Politics

Raggedy Andy

Why Cuomo dropped out.

You remember the George W. Bush trick. Eight years after your father is humiliated in his re-election campaign, you run as an “outsider” to succeed the guy who defeated him. The failed Andrew Cuomo campaign was supposed to be the New York state version of that. George Pataki knocked out Mario Cuomo eight years ago. Andrew’s plan was to avenge his dad and restore the family dynasty.

But first, there was the little matter of the Democratic primary race, which Cuomo abandoned on Sept. 3. What went wrong? Part of the problem was the essential preposterousness of the son of Mario Cuomo, a Cabinet secretary to Bill Clinton and husband of Kerry Kennedy, trying to position himself as an “outsider” in a Democratic primary. In the debate I co-moderated last week in Manhattan, Cuomo played the role to the hilt.
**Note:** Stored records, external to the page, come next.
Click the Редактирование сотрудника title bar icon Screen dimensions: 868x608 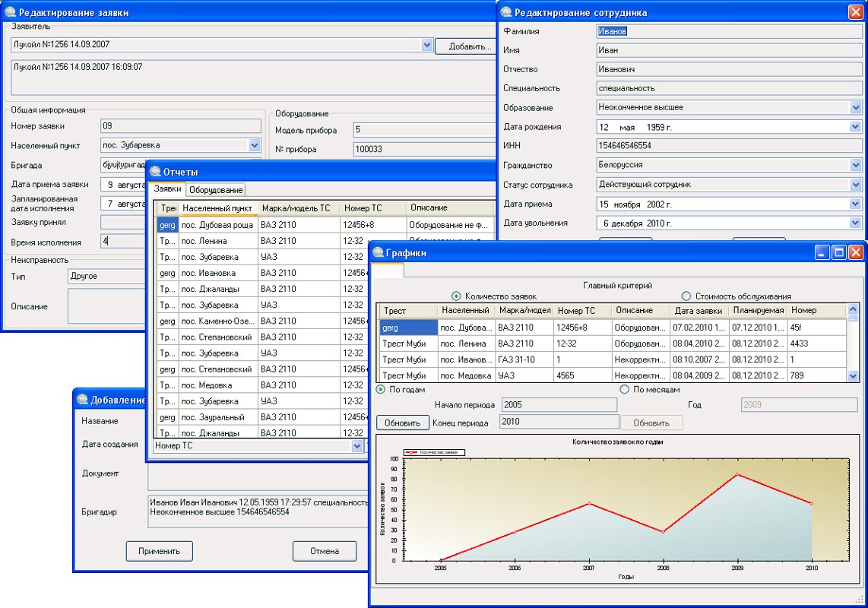(507, 12)
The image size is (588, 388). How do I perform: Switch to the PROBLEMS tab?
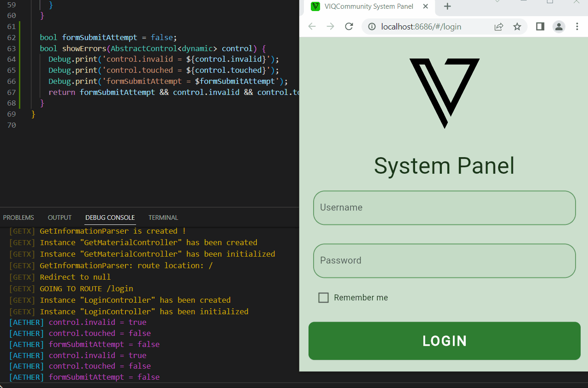coord(18,217)
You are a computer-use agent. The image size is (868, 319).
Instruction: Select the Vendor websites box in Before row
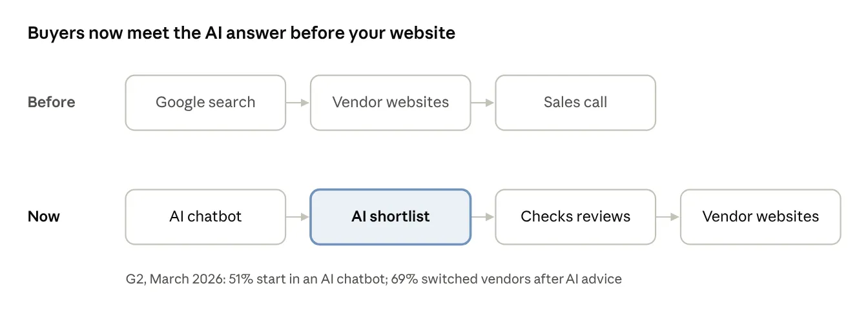pyautogui.click(x=391, y=103)
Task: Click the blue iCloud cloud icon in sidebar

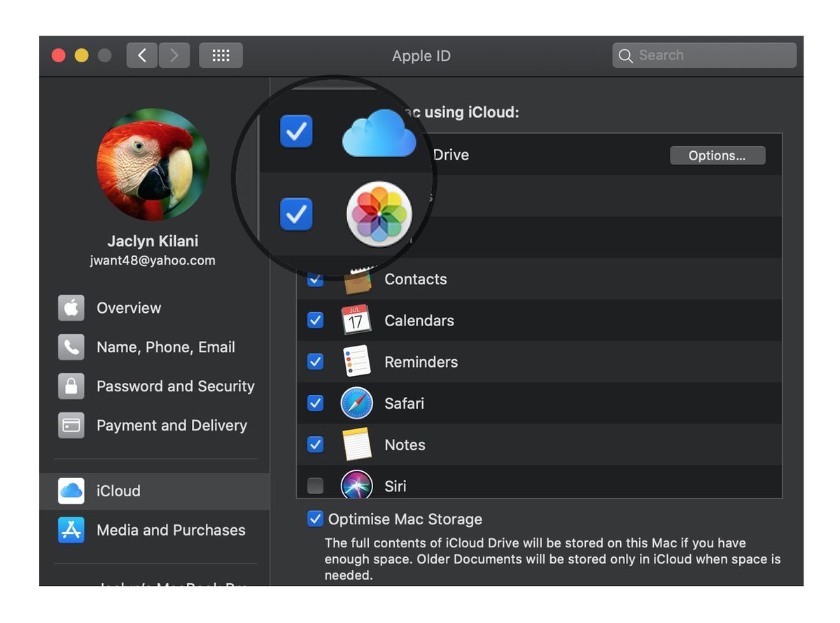Action: click(x=70, y=491)

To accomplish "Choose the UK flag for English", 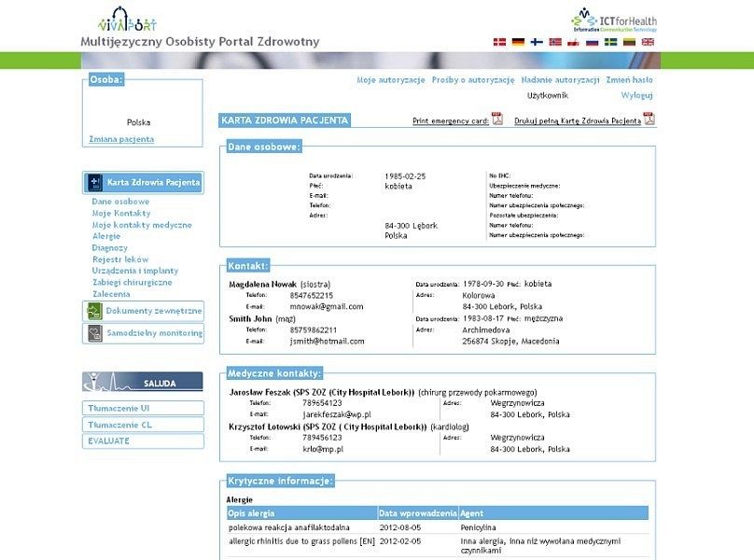I will tap(648, 42).
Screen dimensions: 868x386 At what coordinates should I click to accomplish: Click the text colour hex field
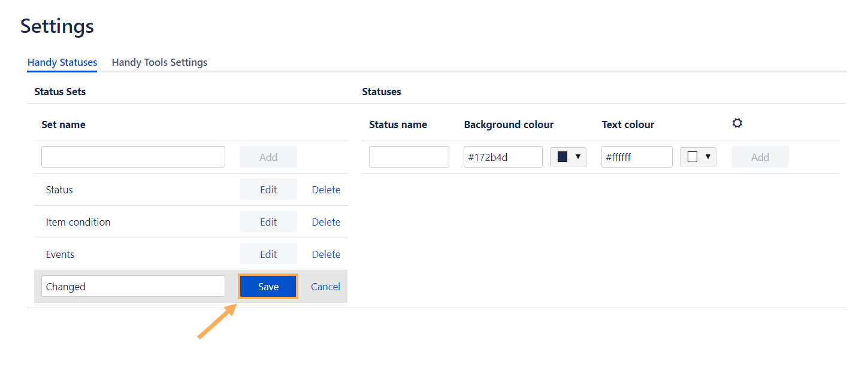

But in a funny way, Andrew Cuomo really was the outsider in the race. Cuomo’s opponent was New York state Comptroller Carl McCall, 66, an agreeable but uninspiring veteran of state politics. With a long résumé but few notable achievements, McCall should have been vulnerable to an aggressive idea-driven politician 20 years his junior. But McCall has a political base in New York state and Cuomo had none. McCall is a veteran of New York politics with constituencies everywhere you turn. Since the ‘60s, he’s been part of the Harlem political machine of Charles Rangel, David Dinkins, and Percy Sutton. He began the race with favorite-son status in the black community, mobilized by the hope of electing the state’s first black governor. McCall’s “constituents” also include hundreds of thousands of state retirees, who tend to be pleased by the cost-of -living adjustment McCall pushed the legislature to pass in 2000.
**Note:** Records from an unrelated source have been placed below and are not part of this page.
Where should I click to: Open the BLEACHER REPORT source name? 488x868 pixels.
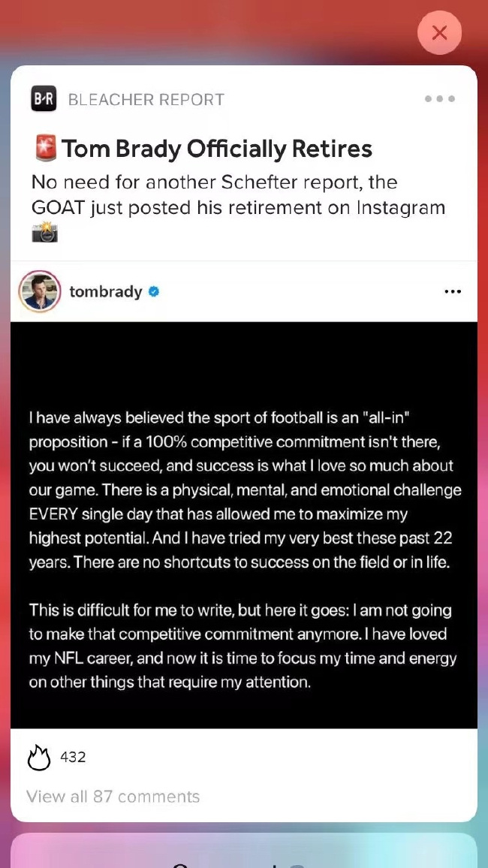coord(146,99)
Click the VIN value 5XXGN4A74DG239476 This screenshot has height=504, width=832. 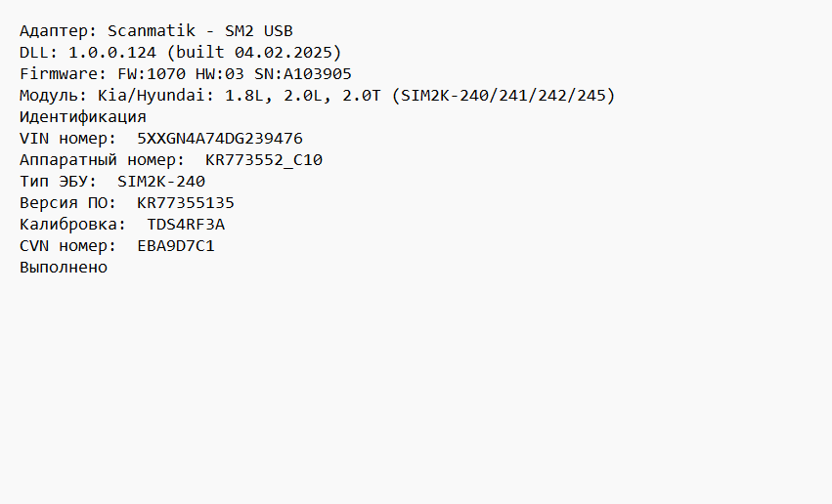click(220, 138)
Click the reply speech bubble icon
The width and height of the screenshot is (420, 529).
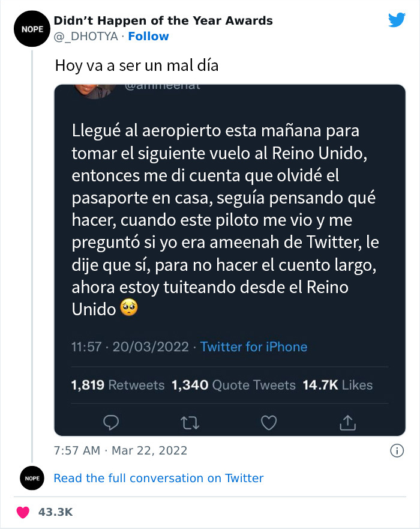pos(110,423)
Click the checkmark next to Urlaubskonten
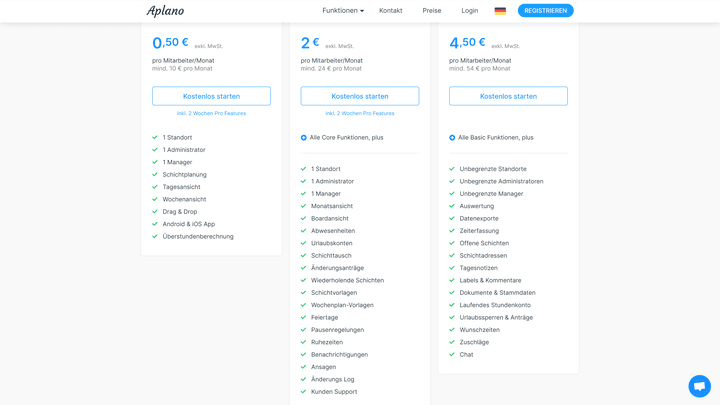The width and height of the screenshot is (720, 405). coord(304,243)
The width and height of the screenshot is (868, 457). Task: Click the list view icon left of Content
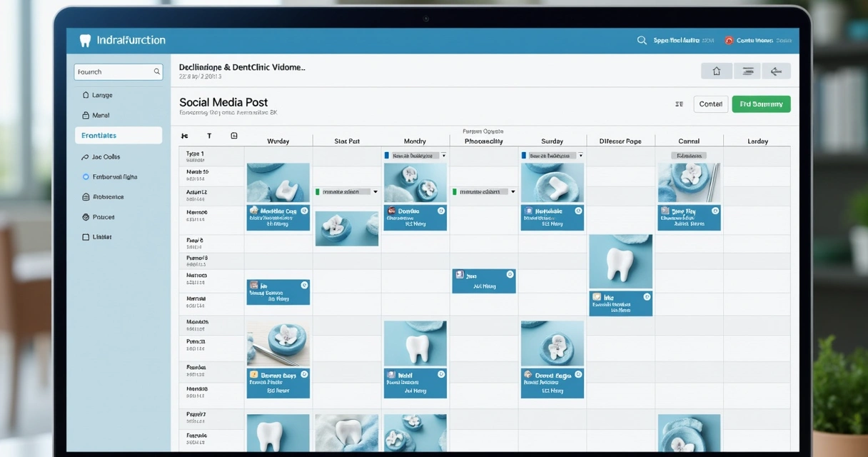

McCall also has the backing of most major unions that took sides in this race, including the CSEA, which represents state employees, and of almost every elected Democrat in the state from Sen. Charles Schumer on down. Sen. Hillary Rodham Clinton backed McCall without endorsing him. On Monday, she marched with McCall in the West Indian American Day Parade, giving him what the New York Post called a “photo-op to die for.” Last week, Clinton and Cuomo happened to be attending the New York State Fair in Syracuse at the same time, and she made sure their paths did not cross for a photo op.

Andrew Cuomo, by contrast, has never had a constituency. As secretary of housing and urban development, the only constituents he had to keep happy were the president of the United States and congressional leaders who determined his budget. He was pretty good at pleasing those masters, by the way, getting a Republican Congress to substantially increase HUD’s budget instead of shutting the agency down. But that didn’t help him in New York state. The most prominent endorsements I could find on the Cuomo Web site were from the mayor of Mechanicville and the Democratic committees of Stillwater and Milton. Don’t feel bad. I don’t know where they are either, and I’ve lived in New York state almost all my life.

It was a bit pathetic to see someone so connected unable to win any significant endorsements. But that should have liberated Cuomo to take more daring positions. He might, for instance, have gone out on a limb and proposed a way to achieve statewide universal health care coverage, the way the governor next door, Vermont’s Howard Dean, has. He might have challenged the notoriously undemocratic New York state government, where most important decisions are made by “three men in a room,” as the Albany cliché has it. But beyond the “outsider” posturing, Cuomo never raised this as a serious issue. And given the state’s post-9/11 fiscal crisis, do New Yorkers really want the public employees’ union’s favorite politician as governor?

Instead of staking out bold positions on these and other issues, Cuomo’s strategy was to agree with McCall on everything and to try to convince voters he alone had the personality to get more results. Falling further and further behind in the polls, Cuomo’s only chance to win the primary was to go more and more negative against McCall, a strategy that probably would have failed anyway and even if it succeeded would have seriously alienated black voters, who Cuomo needs to have a future in New York politics. So, in an effort to salvage his career, he dropped out, with Bill Clinton (but not Hillary), Mario Cuomo, Rangel, and, weirdly, rap impresario Russell Simmons standing by his side at a press conference. Only when he was safely outside the governor’s campaign did the insiders love him again.

Brian Lehrer is host of The Brian Lehrer Show on WNYC, a public radio station in New York.